Pauvreté dissimulée et non-recours à l’aide sociale
Autre constat préoccupant, l’ultime filet de l’aide sociale n’est pas toujours sollicité par les personnes qui pourraient y prétendre. Les données qualitatives récoltées par le guichet social Fribourg pour tous indiquent que les facteurs principaux pour le non-recours à l’aide sociale sont les craintes liées au permis de séjour, au caractère remboursable de l’aide sociale (peur de l’endettement face aux pouvoirs publics) et à la difficulté des démarches administratives.
Alors que la plupart des études indiquent une augmentation de la pauvreté en Suisse, le nombre de dossiers d’aide sociale est ainsi à la baisse. Cette pauvreté dissimulée touche ainsi quelque 1334 personnes dans le canton, un nombre en augmentation. Ce non-recours peut entraîner des conséquences significatives telles que la détérioration des conditions socio-sanitaires, l'endettement excessif, la perte de logement et des répercussions sur les enfants.

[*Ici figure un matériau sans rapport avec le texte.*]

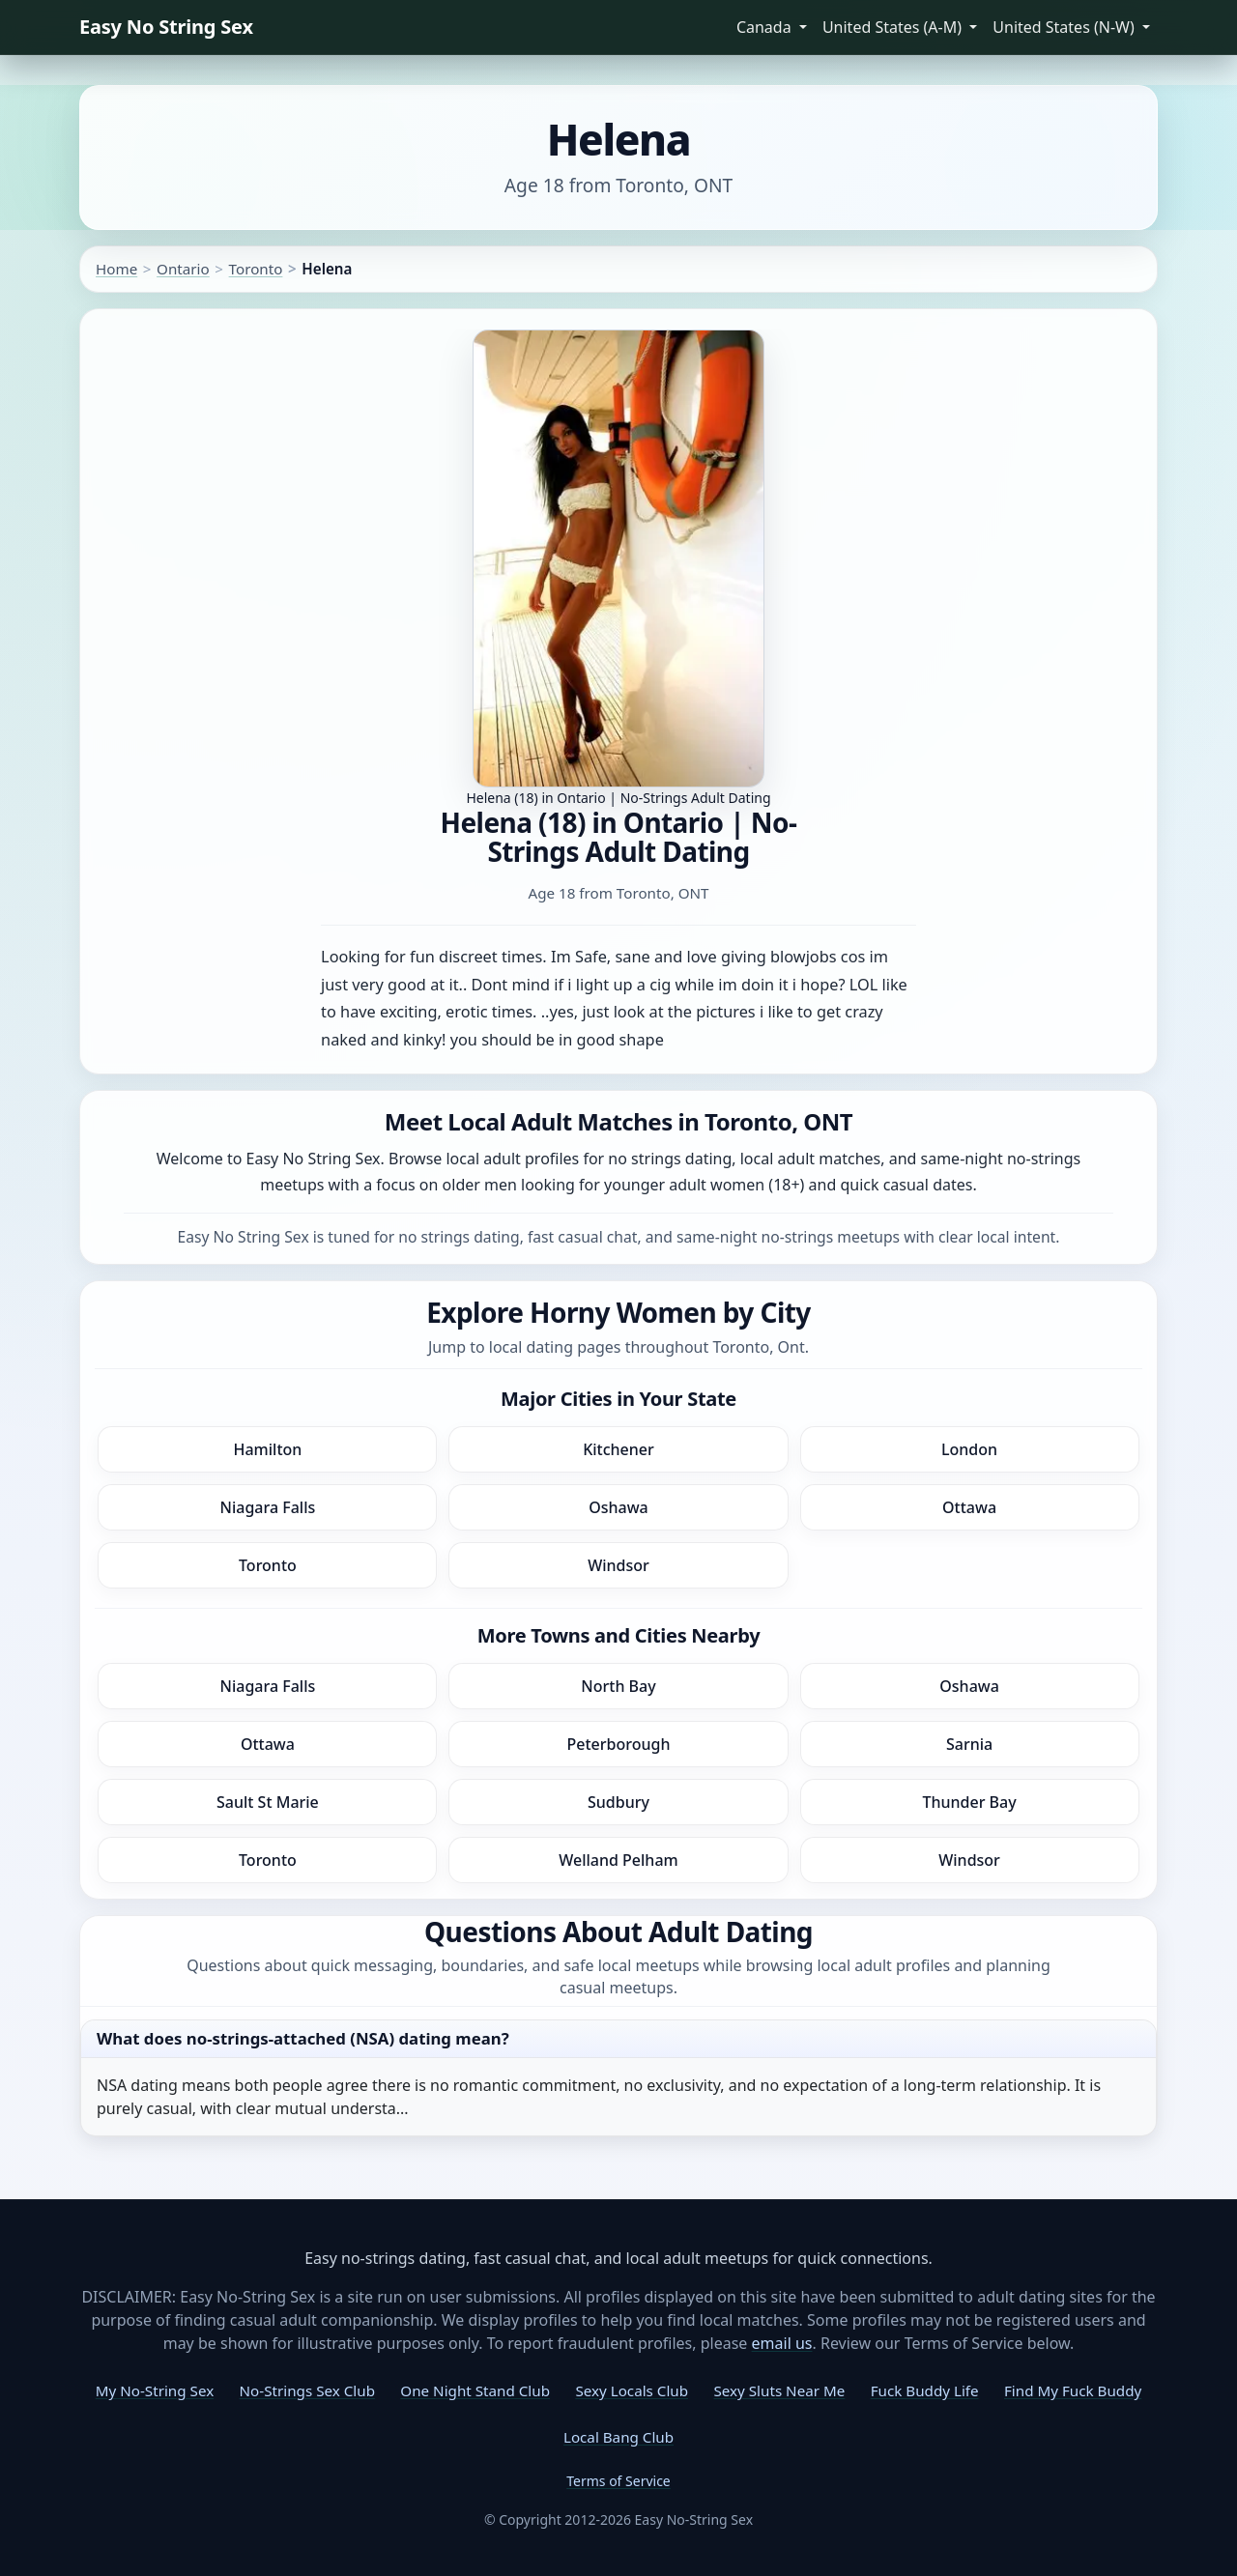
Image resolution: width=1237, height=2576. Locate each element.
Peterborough (619, 1744)
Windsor (618, 1565)
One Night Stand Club (475, 2390)
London (969, 1449)
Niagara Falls (268, 1507)
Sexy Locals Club (631, 2390)
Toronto (256, 268)
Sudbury (618, 1802)
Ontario (183, 268)
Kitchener (618, 1449)
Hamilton (267, 1449)
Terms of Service (618, 2481)
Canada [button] (765, 27)
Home (116, 268)
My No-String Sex (155, 2390)
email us (782, 2343)
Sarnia (969, 1744)
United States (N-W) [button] (1065, 27)
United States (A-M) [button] (893, 27)
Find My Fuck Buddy (1072, 2390)
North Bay (618, 1686)
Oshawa (618, 1507)
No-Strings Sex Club (307, 2390)
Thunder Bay (969, 1802)
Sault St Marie (267, 1802)
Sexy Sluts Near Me (779, 2390)
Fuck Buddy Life (925, 2390)
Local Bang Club (618, 2437)
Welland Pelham (618, 1860)
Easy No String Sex (166, 27)
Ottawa (969, 1507)
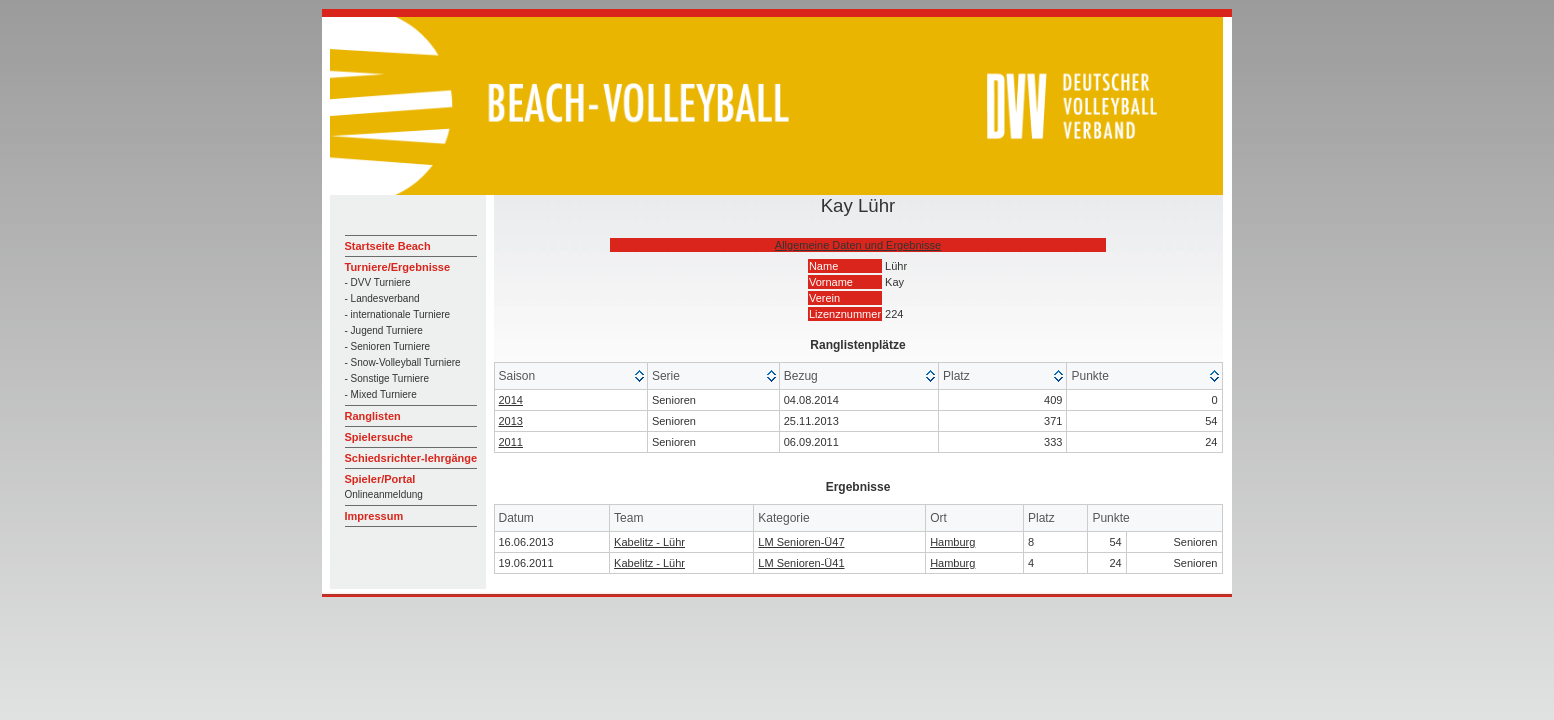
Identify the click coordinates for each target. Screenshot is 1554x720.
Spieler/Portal (380, 479)
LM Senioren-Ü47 (801, 542)
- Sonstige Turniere (387, 378)
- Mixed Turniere (381, 394)
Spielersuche (379, 437)
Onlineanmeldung (384, 494)
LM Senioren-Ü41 (801, 563)
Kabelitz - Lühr (649, 542)
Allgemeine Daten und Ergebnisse (858, 245)
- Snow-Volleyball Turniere (403, 362)
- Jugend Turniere (384, 330)
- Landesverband (382, 298)
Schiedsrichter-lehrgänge (411, 458)
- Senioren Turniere (388, 346)
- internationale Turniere (398, 314)
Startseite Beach (388, 246)
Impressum (374, 516)
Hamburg (952, 542)
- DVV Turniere (378, 282)
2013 (511, 421)
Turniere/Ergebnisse (398, 267)
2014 (511, 400)
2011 (511, 442)
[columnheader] (571, 376)
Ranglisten (373, 416)
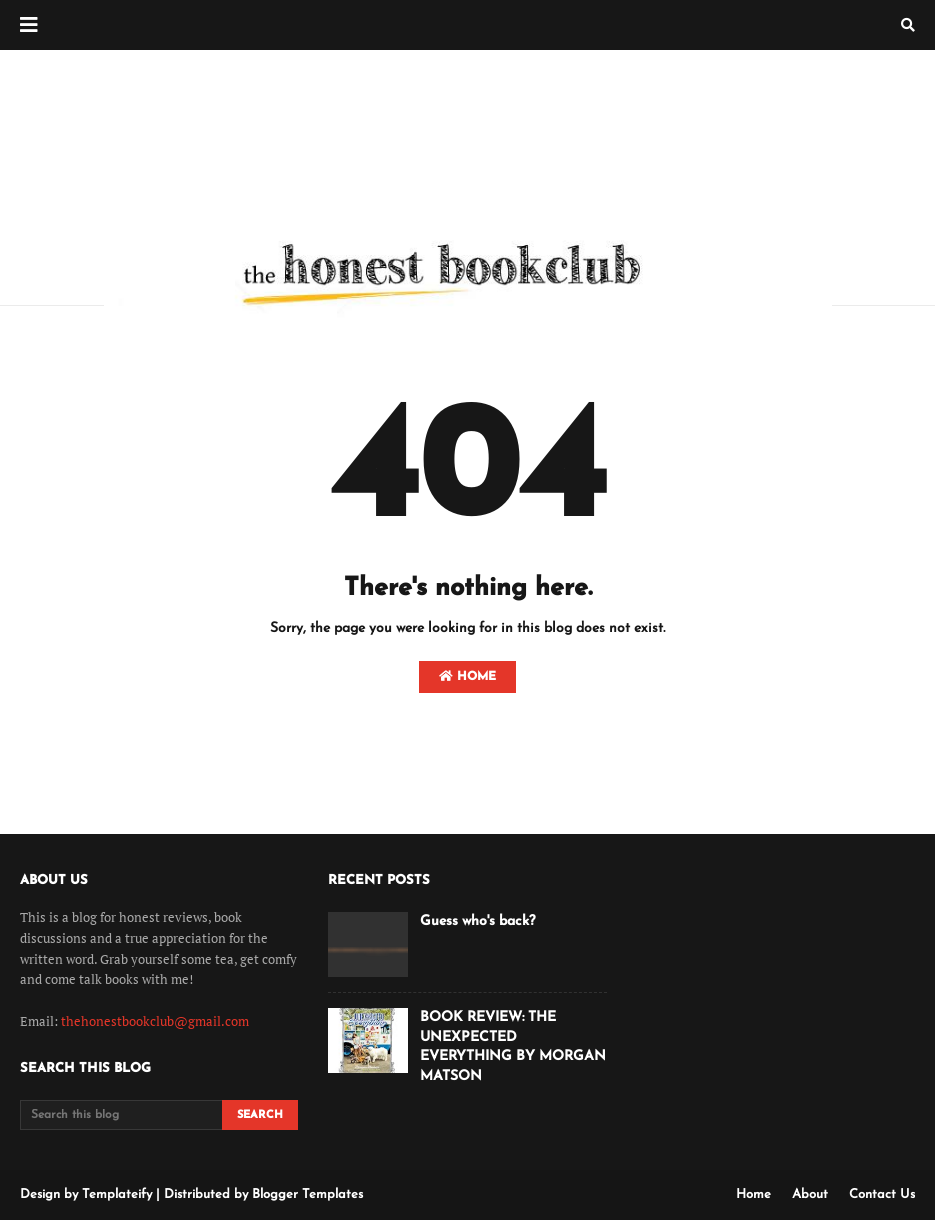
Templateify (117, 1194)
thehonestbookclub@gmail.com (155, 1021)
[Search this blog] (121, 1115)
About (810, 1194)
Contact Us (882, 1194)
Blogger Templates (307, 1194)
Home (467, 676)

Le rôle important des associations
Certaines personnes ou familles se trouvent juste au-dessus du seuil de pauvreté, mais la fragilité de leur situation ne leur permet pas de faire face à des dépenses imprévues. Cette catégorie de personnes particulièrement touchée durant la crise du Covid-19 se maintient maintenant juste à flot, n’a pas ou peu accès à des prestations sociales et se tourne alors vers des associations telles que Caritas, la Croix-Rouge, Banc public, la Tuile... Grâce aux liens de confiance établis, les associations de soutien des personnes dans le besoin sont des portes d’entrée essentielles pour les personnes concernées et assument, avec leur expertise, un rôle complémentaire aux institutions publiques. La collaboration public/privé doit ainsi être renforcée.
Depuis 2016, année de parution du 1er rapport sur la pauvreté, plusieurs avancées notables ont eu lieu, notamment en matière d’accessibilité des prestations sociales, de travail associatif ou encore le projet de prestations complémentaires pour familles à bas revenu, traité prochainement au Grand Conseil. La loi sur l’aide sociale révisée sera également soumise au Grand Conseil prochainement. De nouveaux niveaux d’action sont évoqués dans le rapport actuel, notamment l’idée d’une loi cadre de l’action sociale.
[1] Conférence suisse des institutions d’action sociale (CSIAS), Le minimum vital social de l’aide sociale, Document de base de la CSIAS, Berne, 2020.